What to do before you start washing the towels:
If they're extremely soiled we recommend to either dump them in a sink, that you can fill with a bit of warm/lukewarm water (not hot water very important) or even cold. Or if you have a decent bucket you can fill that up with water as well. Then use a quality multi-purpose cleaner ‘slash’ degreaser that's going help to start to loosen and break down oils and all that excess dirt from your towels.
After they're done soaking for a few hours ring them out properly and pop them in the washing machine.
Machine Settings - an important part.
Selecting Machine Cycle - you want some agitation in the tub. Agitation scrubs the fibres and helps to remove materials.
The temperature control – A cold wash is awesome for microfiber towels. If they're very dirty, you can go up to either semi warm or warm but never ever use the hot setting, why is that? Because typically your water tank in your household is set to roughly 140°F or 60°C and that's the melting point of microfibers. This will damage the towels, that's why you never use hot water.
Extra Rinse - If you have the option select extra rinse, this is very good to help really release all the dirt and soil.
Detergent – Use a very gentle detergent. Something that's free of any dies, fabric softeners and no bleach. Try and get a pure detergent. The reason is you do not want to clog the fibres of your microfiber towels with any fabric softener or any other chemicals that can leave a residue on the towel.
Distilled Vinegar Tip – Which is your common household white vinegar, pour half a cup in your bleach dispenser or your fabric softener dispenser. This will release some vinegar during the rinse cycle and help to further release any oils, dirt, gunk that might be in the fibres.
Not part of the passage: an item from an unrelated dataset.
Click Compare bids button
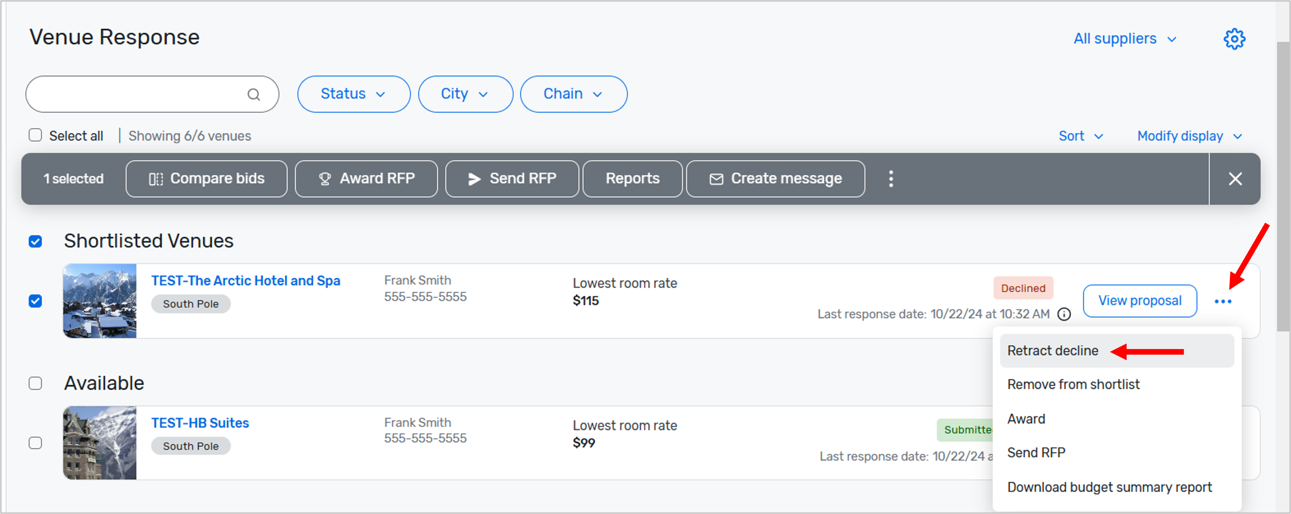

The Drying Stage - When you remove your towel of course, from your washer, and you're going to put them inside the dryer. Quick tip, always make sure that your lint trap is free of any lint so that you have good air flow. To increase the efficiency of your dryer. When you turn the dryer on now (again the most important is either low heat or no heat) be sure to you use the least amount of heat possible or no heat.
A dryer helps recharge that electrostatic cling that microfibers are known for. Which helps to pick up all the dust and dirt.
If you don't have a dryer or do not want to use one you have the option of using a rack, basically you are going to let them hang dry. Avoid hanging your towels outside because they're going to be picking up a lot of dust from the exterior air so always hang dry them inside your home.
Final Tip - when you're using a detergent always use the liquid forms, never in powder because powder again can clog the fibres of your microfiber towels and could be quite hard to remove during the wash cycle. If there's any residue of that powder left, well you can scratch the finish on your paint work.
Following theses laundering and care procedures will help maximize quality and, better yet, help reduce costs while boosting your bottom line.